Set down, please, without alteration, the lines of the entries below from the first through the one containing "Nord-Kivu : Les".

Collected data
^^^^^^^^^^^^^^^^
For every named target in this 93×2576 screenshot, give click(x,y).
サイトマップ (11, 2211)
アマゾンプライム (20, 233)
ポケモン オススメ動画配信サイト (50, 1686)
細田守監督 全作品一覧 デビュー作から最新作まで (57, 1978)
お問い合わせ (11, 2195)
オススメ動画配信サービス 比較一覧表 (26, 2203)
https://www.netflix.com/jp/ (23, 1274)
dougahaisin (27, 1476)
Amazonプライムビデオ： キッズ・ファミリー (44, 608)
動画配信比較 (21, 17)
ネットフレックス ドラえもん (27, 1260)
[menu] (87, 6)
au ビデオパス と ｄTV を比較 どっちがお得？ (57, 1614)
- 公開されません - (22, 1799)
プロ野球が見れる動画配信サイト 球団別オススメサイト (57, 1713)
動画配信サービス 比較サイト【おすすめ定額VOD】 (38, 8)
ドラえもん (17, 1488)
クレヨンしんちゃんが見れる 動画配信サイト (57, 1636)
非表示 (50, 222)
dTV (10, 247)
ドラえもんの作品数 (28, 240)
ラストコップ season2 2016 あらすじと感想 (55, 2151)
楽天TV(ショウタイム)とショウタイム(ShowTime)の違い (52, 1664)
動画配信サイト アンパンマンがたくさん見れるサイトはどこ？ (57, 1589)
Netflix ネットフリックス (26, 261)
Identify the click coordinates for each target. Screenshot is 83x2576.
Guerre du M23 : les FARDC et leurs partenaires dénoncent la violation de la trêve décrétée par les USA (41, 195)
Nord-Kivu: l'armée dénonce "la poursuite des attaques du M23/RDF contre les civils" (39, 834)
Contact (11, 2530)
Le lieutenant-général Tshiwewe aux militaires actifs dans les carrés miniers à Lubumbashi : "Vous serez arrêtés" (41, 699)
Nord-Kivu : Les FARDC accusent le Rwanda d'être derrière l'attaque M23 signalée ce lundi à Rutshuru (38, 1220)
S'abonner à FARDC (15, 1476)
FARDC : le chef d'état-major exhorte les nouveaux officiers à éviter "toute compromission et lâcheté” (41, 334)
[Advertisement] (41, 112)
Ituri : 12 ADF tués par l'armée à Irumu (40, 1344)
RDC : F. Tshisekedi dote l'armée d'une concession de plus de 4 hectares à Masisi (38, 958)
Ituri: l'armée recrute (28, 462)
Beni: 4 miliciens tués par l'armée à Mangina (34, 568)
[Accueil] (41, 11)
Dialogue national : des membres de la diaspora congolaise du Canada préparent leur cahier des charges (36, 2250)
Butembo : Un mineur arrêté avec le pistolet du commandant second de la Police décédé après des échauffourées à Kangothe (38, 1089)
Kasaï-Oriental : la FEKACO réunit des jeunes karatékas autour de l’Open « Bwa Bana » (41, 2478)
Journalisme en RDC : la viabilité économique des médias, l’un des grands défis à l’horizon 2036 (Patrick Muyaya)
^^^^^^^^^^^^^^^^
- **OUTPUT BELOW**
For every named target in this 93×2576 screenshot, give click(x,y).
サイトマップ (11, 2211)
アマゾンプライム (20, 233)
ポケモン オススメ動画配信サイト (50, 1686)
細田守監督 全作品一覧 デビュー作から最新作まで (57, 1978)
お問い合わせ (11, 2195)
オススメ動画配信サービス 比較一覧表 (26, 2203)
https://www.netflix.com/jp/ (23, 1274)
dougahaisin (27, 1476)
Amazonプライムビデオ： キッズ・ファミリー (44, 608)
動画配信比較 (21, 17)
ネットフレックス ドラえもん (27, 1260)
[menu] (87, 6)
au ビデオパス と ｄTV を比較 どっちがお得？ (57, 1614)
- 公開されません - (22, 1799)
プロ野球が見れる動画配信サイト 球団別オススメサイト (57, 1713)
動画配信サービス 比較サイト【おすすめ定額VOD】 (38, 8)
ドラえもん (17, 1488)
クレヨンしんちゃんが見れる 動画配信サイト (57, 1636)
非表示 (50, 222)
dTV (10, 247)
ドラえもんの作品数 (28, 240)
ラストコップ season2 2016 あらすじと感想 (55, 2151)
楽天TV(ショウタイム)とショウタイム(ShowTime)の違い (52, 1664)
動画配信サイト アンパンマンがたくさん見れるサイトはどこ？ (57, 1589)
Netflix ネットフリックス (26, 261)
Identify the click coordinates for each target. Screenshot is 83x2576.
Guerre du M23 : les FARDC et leurs partenaires dénoncent la violation de la trêve décrétée par les USA (41, 195)
Nord-Kivu: l'armée dénonce "la poursuite des attaques du M23/RDF contre les civils" (39, 834)
Contact (11, 2530)
Le lieutenant-général Tshiwewe aux militaires actifs dans les carrés miniers à Lubumbashi : "Vous serez arrêtés" (41, 699)
Nord-Kivu : Les FARDC accusent le Rwanda d'être derrière l'attaque M23 signalée ce lundi à Rutshuru (38, 1220)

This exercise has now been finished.